National Transportation Safety Board investigators examine damage to the engine of the Southwest Airlines plane that made an emergency landing at Philadelphia International Airport in Philadelphia, April 17, 2018.
National Transportation Safety Board investigators examine damage to the engine of the Southwest Airlines plane that made an emergency landing at Philadelphia International Airport in Philadelphia, April 17, 2018.

One passenger died and seven were hurt Tuesday when an engine aboard a Southwest Airlines flight from New York to Dallas failed, forcing the jet to make an emergency landing.

Officials from the National Transportation Safety Board have not said the cause of the female passenger’s death.

But witnesses said engine parts hit a window, and the woman was almost sucked out of the jet before pilots made the emergency landing in Philadelphia.

The dead passenger was identified as Jennifer Riordan of Albuquerque, New Mexico. The Wells Fargo bank executive was the mother of two and the first passenger to die in a U.S. commercial jet accident since 2009.

“All of a sudden, we heard this loud bang, rattling. It felt like one of the engines went out,” one passenger told CNN. “The oxygen masks dropped. It just shredded the left-side engine completely. It was scary.”

Investigators said Flight 1380, a Boeing 737, reported an engine fire shortly after takeoff. Pilots asked for an emergency landing.

Investigators have the airliner’s flight data recorders and will likely have to take the damaged engine apart to examine it.

NTSB chairman Robert Sumwalt said it turned out there was no engine fire and said investigators are focusing on a missing fan blade. He said the preliminary exam of the engine shows evidence of metal fatigue where the blade separated.

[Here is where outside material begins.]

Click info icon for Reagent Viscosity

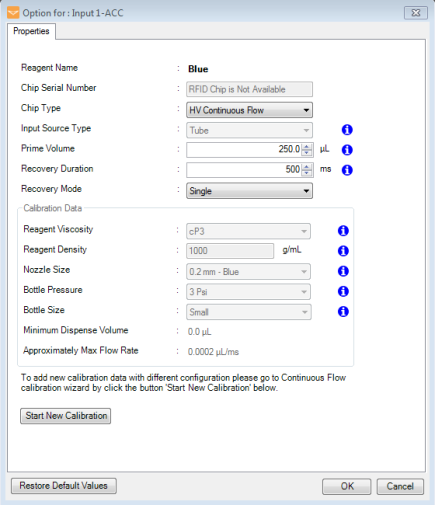coord(343,231)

The plane was equipped with a CFM 56-7B engine. CFM International and the Federal Aviation Administration recommended airlines inspect fan blades on such engines after a report of a fan blade breaking off on a flight last year.

It is unclear if the failed engine on Flight 1380 was covered by the FAA’s airworthiness directive.

Former NTSB member John Goglia told The Associated Press that Boeing 737 engines have a ring around them to contain flying parts if the engine failed.

He said in this case, the ring did not do its job.